* _Work to do_
1. Copy the part of the Concorde article between "Tuesday's crash of" and "and sobering sight.", inclusive.
2. According to the Concorde article, why did people who watched the broadcast images of the crash feel horrified and saddened? Answer in one to three sentences.
3. Continue the Concorde article from the point where it stops.

* _Article_
»»

Concorde—its history and tragedy

Tuesday's crash of an Air France Concorde outside Paris seized the attention of people all over the world. Anyone who viewed the broadcast images of the tragedy could not but help feel horrified and saddened, first and foremost at the thought of the passengers' terrible fate, but also by the impact of such an event on the living—the stricken human beings, workmen and local residents standing near the smoking wreckage in Gonesse. It was a chastening and sobering sight.

The way Concorde has been thrust onto television screens and into the headlines—under such dreadful circumstances—impels one to consider the conditions under which the airplane came into being, and how much the world has changed since then. At least some of the shock and horror that accompanied the July 25 crash is bound up with the origins of the jet and its place in history.

The emergence of supersonic air travel as a serious possibility dates to the late 1950s and early 1960s, and seems to parallel the development of the American and Soviet space programs. British designer Sir Archibald Cox, according to the Washington Post, “wrote down his preliminary Concorde specifications on a scrap of paper in 1959,” two years after the launching of the USSR's Sputnik I and a year after the establishment of the National Aeronautics and Space Administration (NASA) by the US government.

««

* _Source material_
»»

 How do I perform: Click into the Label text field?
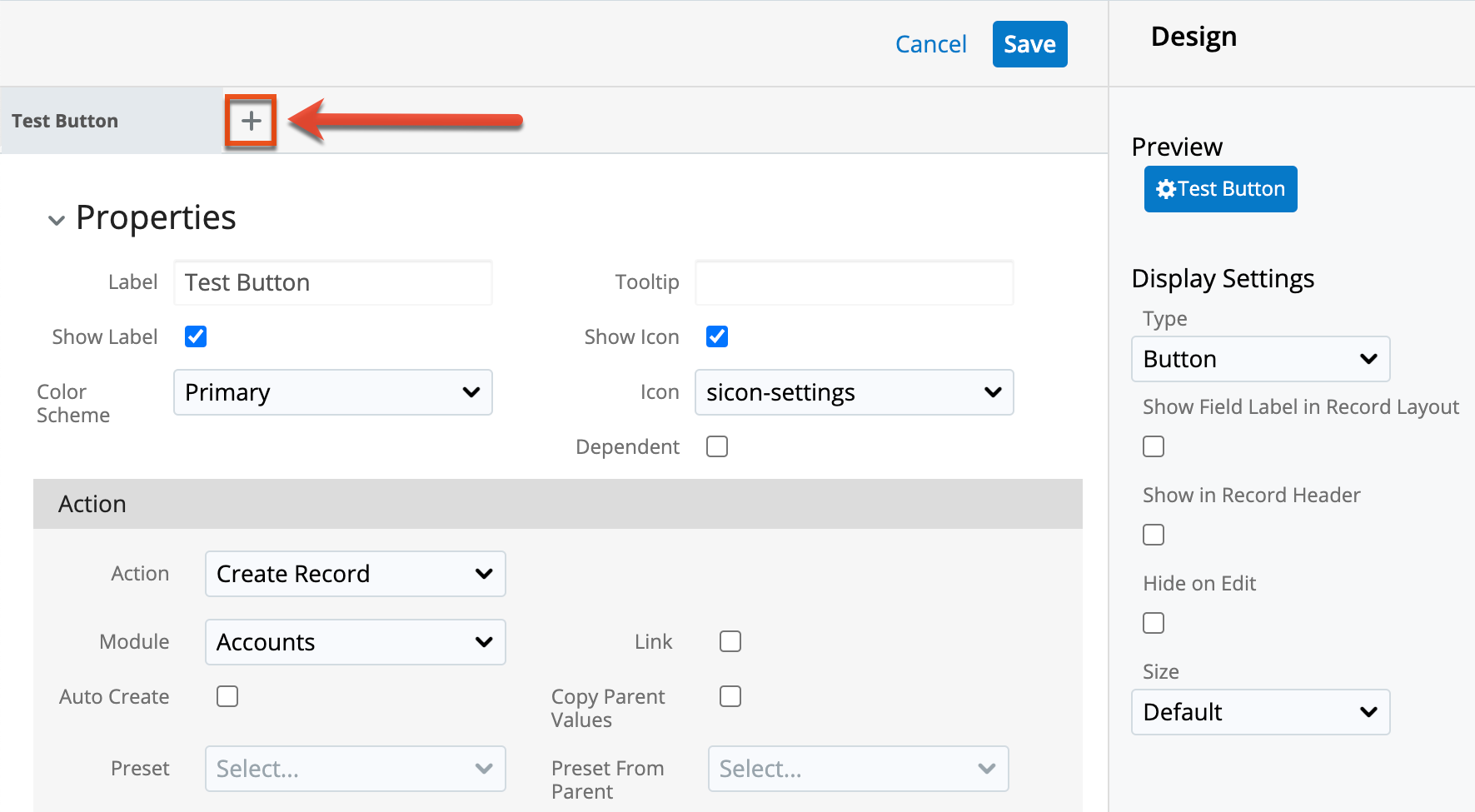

««

* _Expected results_
1.
Tuesday's crash of an Air France Concorde outside Paris seized the attention of people all over the world. Anyone who viewed the broadcast images of the tragedy could not but help feel horrified and saddened, first and foremost at the thought of the passengers' terrible fate, but also by the impact of such an event on the living—the stricken human beings, workmen and local residents standing near the smoking wreckage in Gonesse. It was a chastening and sobering sight.

2. Above all, they were struck by the terrible fate of the passengers. They were also affected by what the event did to the living: the stricken people, workmen and local residents standing near the smoking wreckage in Gonesse.

3.
The US, France and Britain were all originally interested in the development of supersonic flight, but the costs of the project obliged British Aerospace and France's Aerospatiale to join forces in 1961. Boeing, the giant aircraft builder, began research, with government help, on an American supersonic transport (SST) at that same time. The US project seems never to have been forcefully pursued. The media ascribe its eventual demise to environmental and other kinds of opposition. While these may have been factors, it is difficult to believe they would not have been overcome had the government and the corporate sector seen the SST as profitable and commercially viable.

The British and French governments, with their greater ability or willingness to offer state support to the aircraft industry, did pursue Concorde [Harmony], as it became known. The two powers had a considerable stake in demonstrating that while the US and the Soviet Union could fire men into space, they at least could hurtle human beings around the globe faster than anyone else. The Concorde made its first test flight in March 1969, only four months before the first man, an American, walked on the moon. (The USSR canceled its own supersonic flight program after its TU-144 crashed at the Paris Air Show at Le Bourget airport in 1973.)

While the space race and the effort to develop a supersonic commercial jet were obviously bound up with the Cold War and European-American and other political and economic rivalries, there was more to these achievements than that. It was widely felt at the time that these astonishing accomplishments, raising human beings to heights and speeds hitherto unimaginable, would somehow contribute to the human condition, that they would inevitably bring progress, however vaguely envisioned, in their wake. The period generated all sorts of futuristic visions—including space commuters shuttling to the moon, as people currently did from one city to another. This optimism now seems almost quaint.

By the time of the Concorde's first commercial flight, in January 1976, the world had already undergone a considerable change. The American supersonic project had fallen by the wayside (its federal subsidies cut off by Congress in March, 1971), along with the Project Apollo moon program (following the Apollo 17 mission in December, 1972)—victims of a budget crisis exacerbated by the Vietnam War. The quadrupling of oil prices in 1973-74 had an impact as well on the future of an aircraft that burned vast quantities of fuel.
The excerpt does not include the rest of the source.